§ **과제 내용**: 아래 기록에서 "This screenshot has height=136, width=192."이 들어 있는 줄부터 "Where should I"가 들어 있는 줄까지, 두 줄을 포함해 그대로 추출해 옮겨 적어 주시겠어요? 그림은 답에서 빼 주세요.

§ **제시된 자료**:
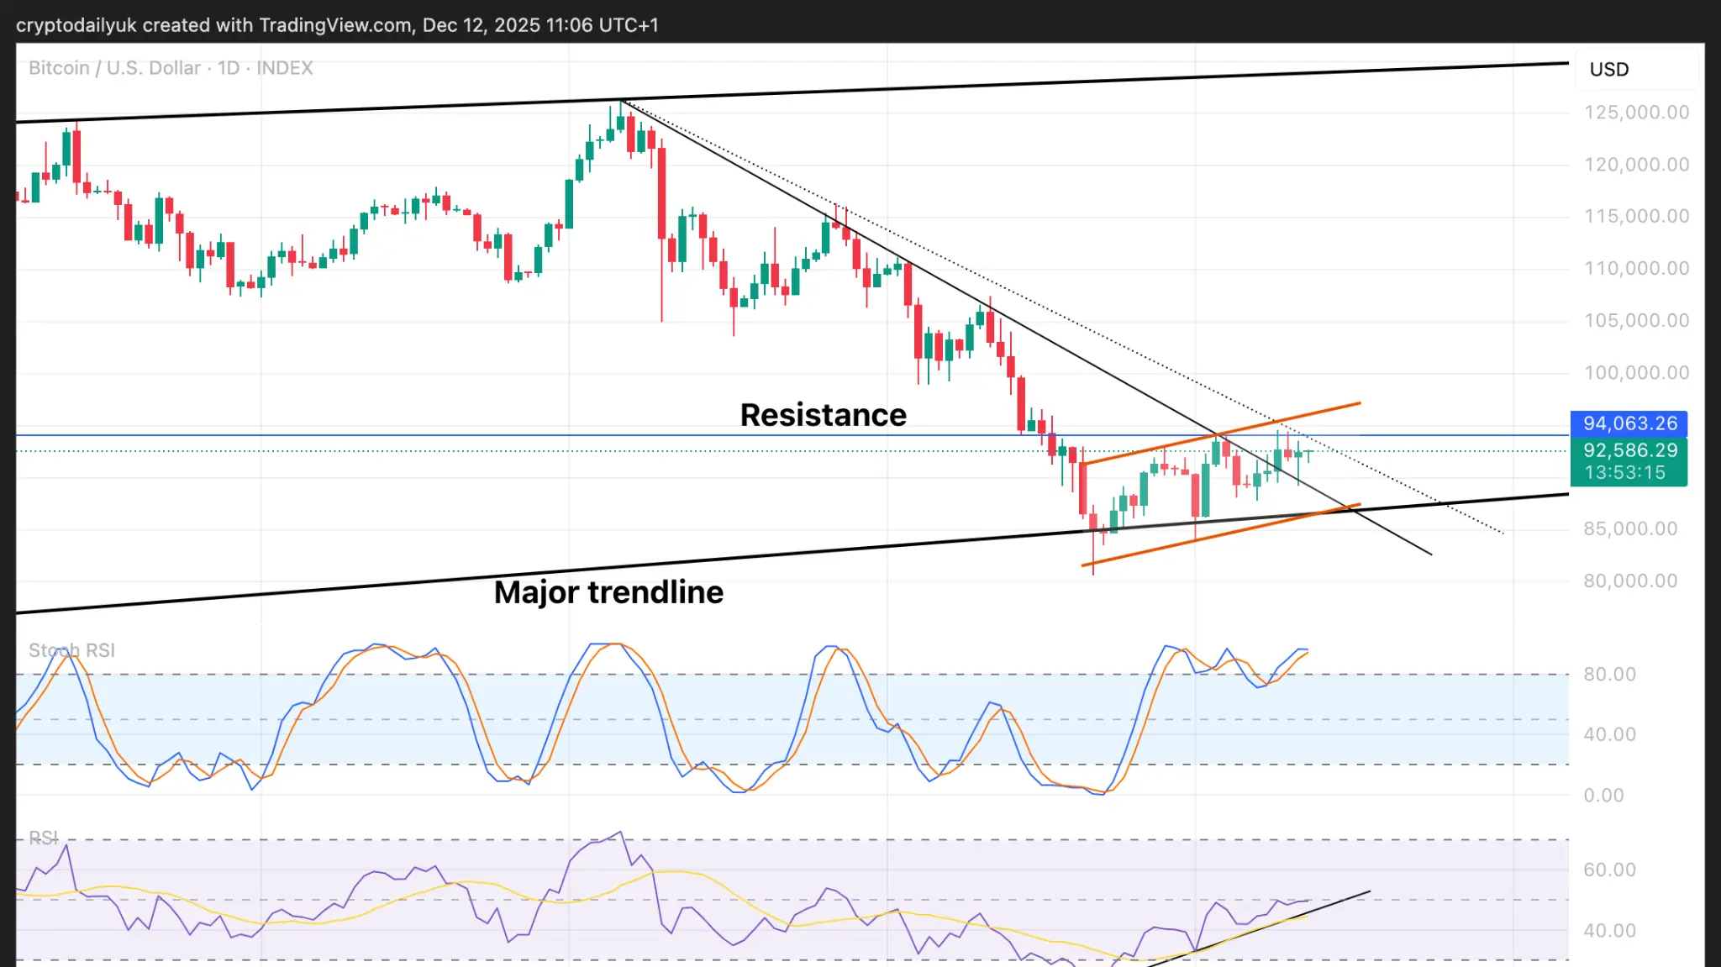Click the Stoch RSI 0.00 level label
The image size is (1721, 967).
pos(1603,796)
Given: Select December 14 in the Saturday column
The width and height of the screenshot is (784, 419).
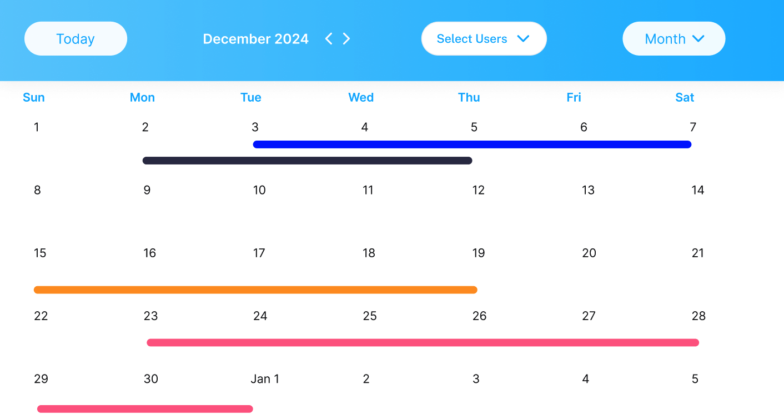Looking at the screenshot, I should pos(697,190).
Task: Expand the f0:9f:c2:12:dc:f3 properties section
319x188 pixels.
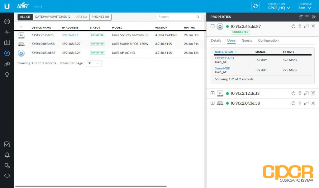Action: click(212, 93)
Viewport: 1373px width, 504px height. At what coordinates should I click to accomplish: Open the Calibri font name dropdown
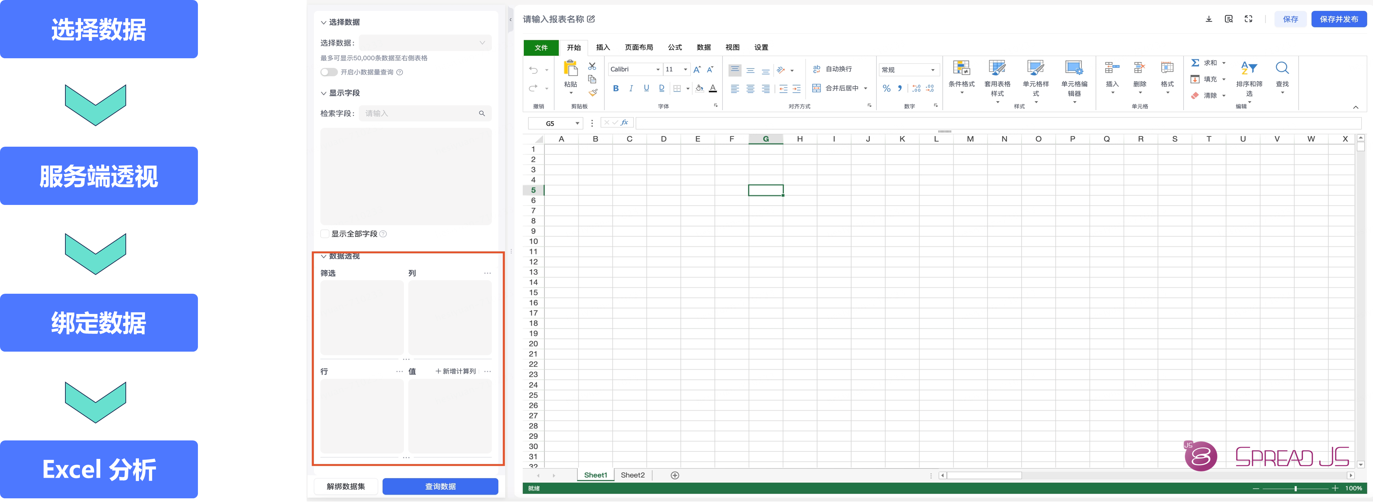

==

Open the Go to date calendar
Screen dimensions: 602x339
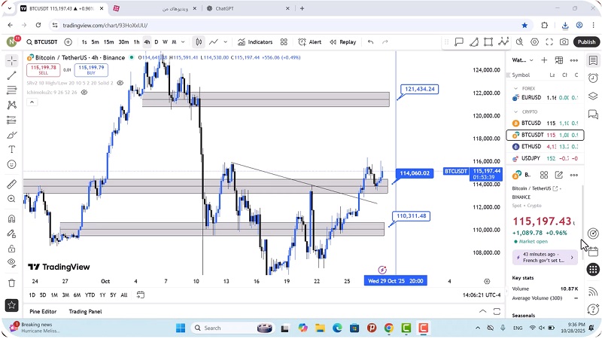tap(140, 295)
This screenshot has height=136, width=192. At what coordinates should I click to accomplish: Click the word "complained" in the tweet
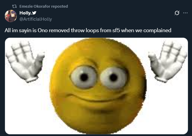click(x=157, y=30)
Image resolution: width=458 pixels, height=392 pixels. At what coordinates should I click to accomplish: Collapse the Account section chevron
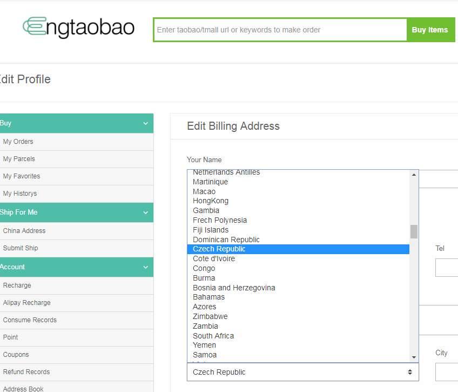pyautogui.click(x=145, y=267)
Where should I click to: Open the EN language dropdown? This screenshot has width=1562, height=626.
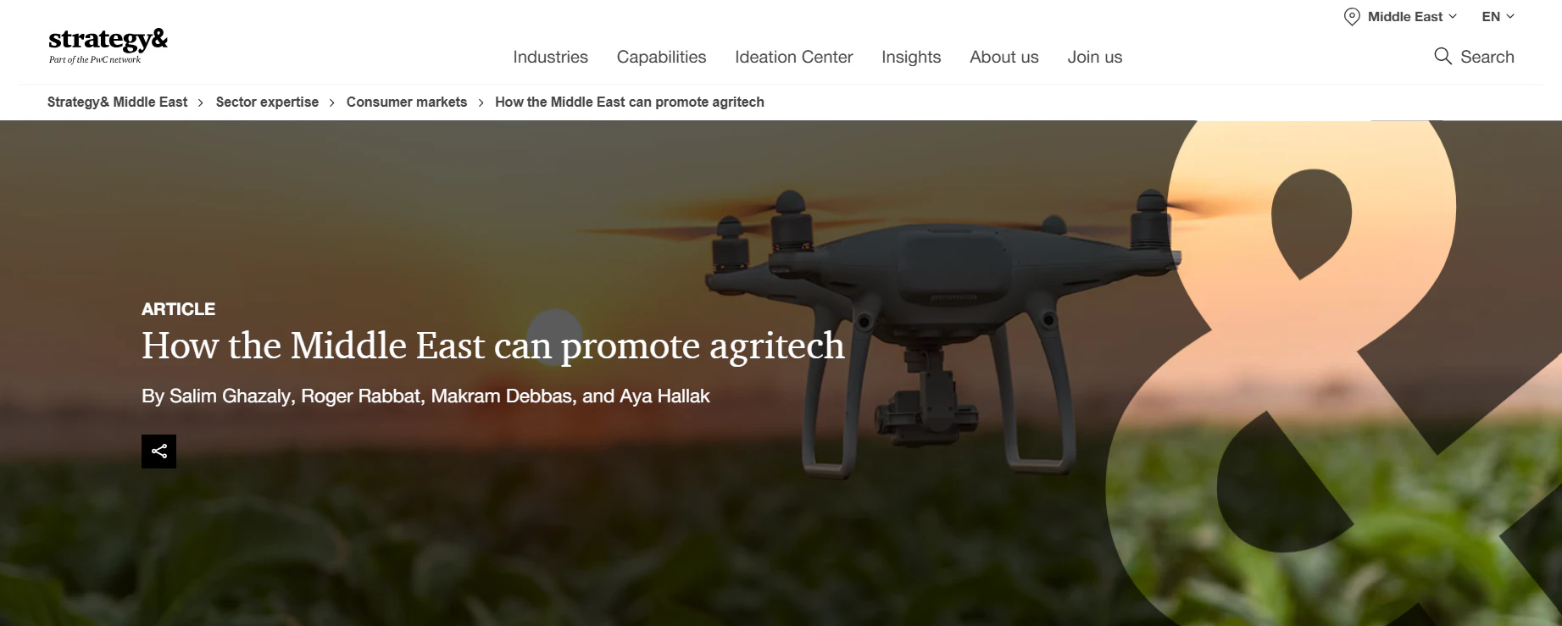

§ **과제 답변**:
This screenshot has height=136, width=192. At what coordinates should I click to accomplish: Click the word "complained" in the tweet
click(x=157, y=30)
Image resolution: width=458 pixels, height=392 pixels. At what coordinates should I click to accomplish: Collapse the Account section chevron
pyautogui.click(x=145, y=267)
Where should I click to: Open the EN language dropdown? This screenshot has width=1562, height=626.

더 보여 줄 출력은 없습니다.